**Work task**
Your job is to set down the listing again exactly as it stands.

**Records for the task**
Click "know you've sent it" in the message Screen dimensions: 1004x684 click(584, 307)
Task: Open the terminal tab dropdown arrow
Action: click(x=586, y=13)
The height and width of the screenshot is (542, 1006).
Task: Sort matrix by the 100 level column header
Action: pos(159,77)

**Response to this task**
Click "know you've sent it" in the message Screen dimensions: 1004x684 click(584, 307)
Task: Open the terminal tab dropdown arrow
Action: click(x=586, y=13)
The height and width of the screenshot is (542, 1006).
Task: Sort matrix by the 100 level column header
Action: pos(159,77)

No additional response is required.